As the series passes the two-thirds point, Brent-Dyer reverts to this plot more frequently: Margot resents Ted33 as Francie resents Ruey34 — and here the books are only three apart. And by the end, the heroines may be distinct, but the stories aren’t. Jane, Flavia, Adrienne, Erica, Althea . . . all have to confront hostility and find eventual reconciliation. Brent-Dyer has succumbed to a formula.
Yet it cannot be denied that readers of the Chalet series search just as avidly for the last few books as for the Tyrol sequence — more avidly, indeed, as the later books (none of which were reprinted in hardback) are far rarer and more expensive to buy second-hand. Nor do these books, once acquired, sit on the shelf unread while their proud owner reads the first few over and over again. By existing as part of a series, they take on the positive attributes of the earlier books which they themselves lack, and are enjoyed as part of the sequence. For the reader as well as the writer, the Chalet School itself is the main plot. And since the Chalet School is central to Althea and the Chalet School (1965) or Challenge for the Chalet School (1967) just as much as The Chalet School and Jo (1931) or The New Chalet School (1938), readers are still faithful.
But we must now confront an apparent contradiction in the argument so far. I have suggested that the Chalet School is the major character in the series; but also, that the main reason we would give for enjo
ying the books is the relationship we have with the characters. How can both ideas be true? The seeming paradox can be resolved by looking more closely at what is meant by “the Chalet School”. If one thinks of it simply as an institution which exists independently of the people who teach and learn there, one has missed the whole point. Just as, in Christian circles, “the Church” means not the building in which people meet on a Sunday, but the entire body of believers, living and dead; so, in the Chalet series, “the Chalet School” means “the entire corpus of Chalet girls and staff” plus, indeed, a whole host of related individuals (Jack and Jem are disqualified by age and sex from ever attending the School as pupils, and will probably never teach there, but who would dare exclude them?).
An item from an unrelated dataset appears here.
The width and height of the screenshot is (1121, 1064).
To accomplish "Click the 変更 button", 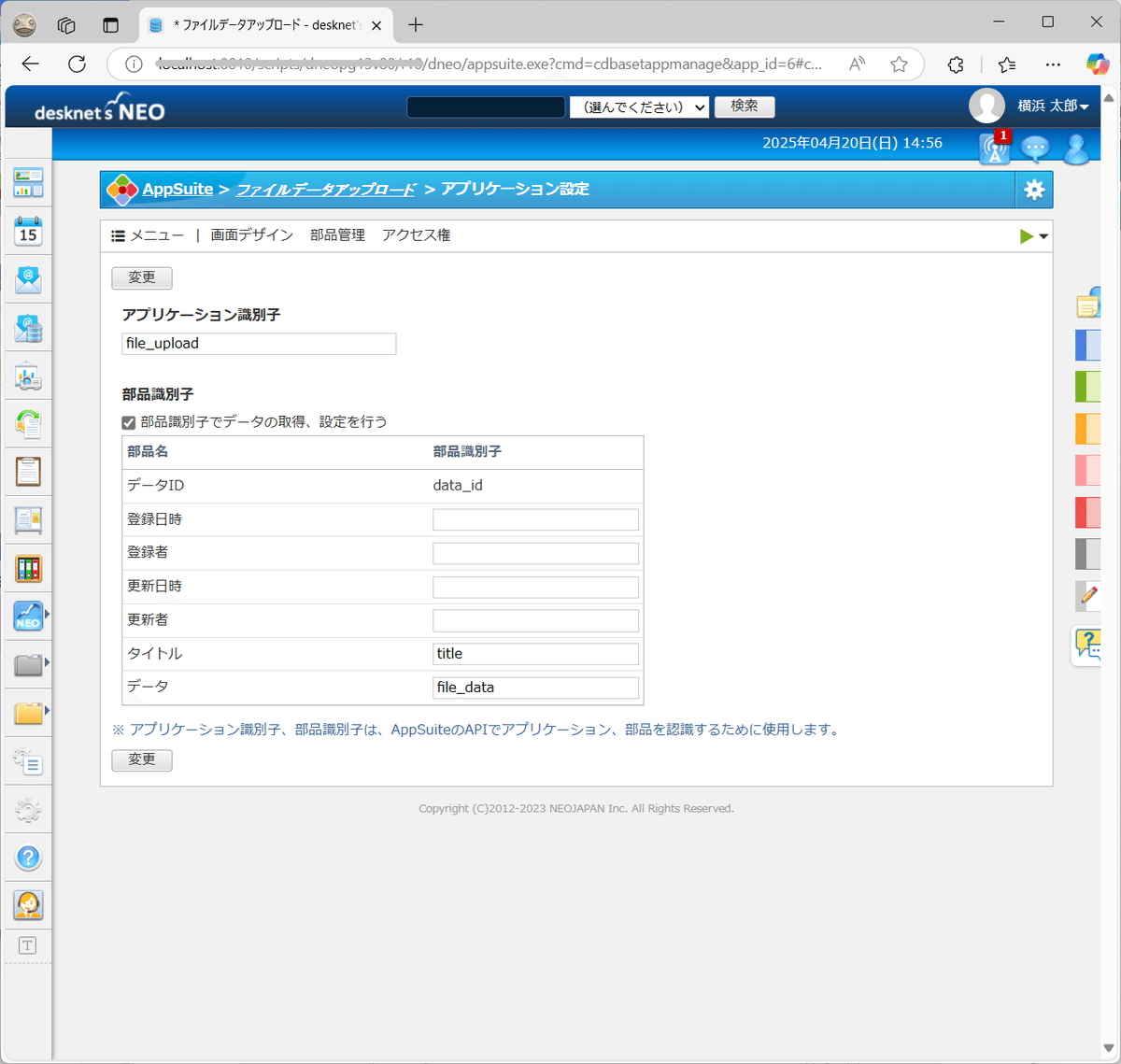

This metaphysical concept of the School becomes clearer when one remembers its geographical and numerical vicissitudes. For 13 books it’s in the Tyrol, growing from 3 pupils to about 300; the rise of Nazism seems to kill it, but it is reborn in Guernsey (with only 52 pupils) for half a book.35 Fleeing again from the invading Nazis, it ends up in a village near Armiford36 (Brent-Dyer’s fictional version of Hereford) for 7 books, where it grows again; expelled by drains, it moves to an island off the Welsh coast37, where it stays for seven books (making an preliminary excursion to the Oberland to establish a finishing branch38). It ends up on the Gornetz Platz39 for the final 28 volumes, rising to “about four hundred [girls] . . . with the Kindergarten”40, as well as “the English branch”, about which we hear more or less nothing, though occasional girls come out from there to Switzerland. Clearly this school, which has occupied a minimum of 7 different buildings, cannot be regarded as a single physical entity.